The original hand manuscript for this composition is in the Bloomington-Normal Community Concert Band (CCB) library. The hand manuscript appears to have been hastily prepared for a performance with no conductor's score in any form, only the individual parts. My attempts to find information about Henry Cary or the source of this score or the occasion for which it was performed have not been fruitful. Dr. Paul Rosene, a conductor of the CCB many years ago, offers this story about the piece:
During my undergraduate days as a music major at Illinois State Normal University in the 40's Mr. Wayne F. Sherrard was the university band director. I played cornet in the band, and was also the band music librarian. Mr. Henry W. Cary was a close friend of Mr. Sherrard, and lived for a while in Illinois. He would visit ISNU often, and bring some of his pieces to Mr. Sherrard. I distinctly recall that we read through the Sangamon Rinver Walzes during those days. I met Mr. Cary at that time and several times he mentioned his love of music. Mr. Sherrard also had contacts in Iowa, where Mr. Cary spent his younger days. They had much in common. Mr. Cary was also a painter, a true artist with many wonderful works to his credit.

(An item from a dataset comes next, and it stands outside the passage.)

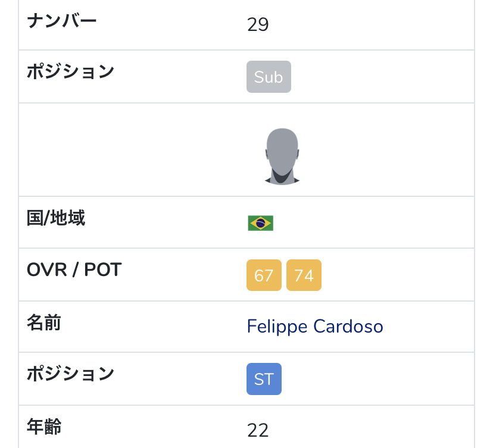Open Felippe Cardoso's player page
Viewport: 493px width, 448px height.
click(315, 327)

Imagine this set of waltzes, done in the style of Strauss waltzes, being performed for a grand ball of Lincoln's time. The women are dressed in their finest, colorful gowns with all their hoops and corsets; the men in black-tie formal dress or their military uniforms. The piece begins with a fanfare announcing the evening's ball followed by a promenade in 4/4 as the guests arrive and greet one another. Then there are five waltzes for the evening in various styles and moods: Waltz #1 is a slow, formal grand waltz; Waltz #2 is a leisurely waltz at a moderato tempo; Waltz #3 is graceful and lilting with trumpet solo; Waltz #4 is spritely and fun with bells and wind arpeggios; and Waltz #5 offers a rollicking circus tempo to climax the evening. The piece then returns to the grand waltz--a chance to catch the dancers' breath-- before an exhilarating final coda. The tempo markings have been carefully selected in keeping with typical Strauss waltzes.

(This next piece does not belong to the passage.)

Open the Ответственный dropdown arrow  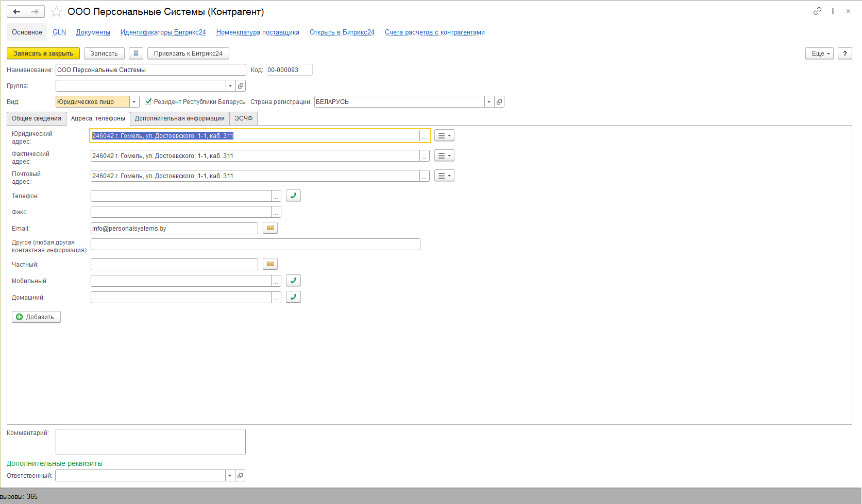click(230, 476)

Given the regional interest in the Sangamon River, I recreated this work in an edited and revised version. In the process of doing so, considerable editing was required to fix original errors in manuscript preparation; bring consistency to expression, articulation, and other score markings; update instrumentation (originally scored for Db Piccolo, Eb Horns, Cornets with no Trumpet); and personally enhance the bandestration throughout to provide better balance and more variety. The original key was concert Ab. My personal apologies to Mr. Cary, whereever he may be, if I strayed too far from his original intentions for this delightful set of waltzes for wind band.
The first performance of the new edited version was in the Spring of 2012 for the CCB's concert at Westminster Village, Bloomington. It was performed again during a Franklin Park 2012 summer concert honoring Abraham Lincoln.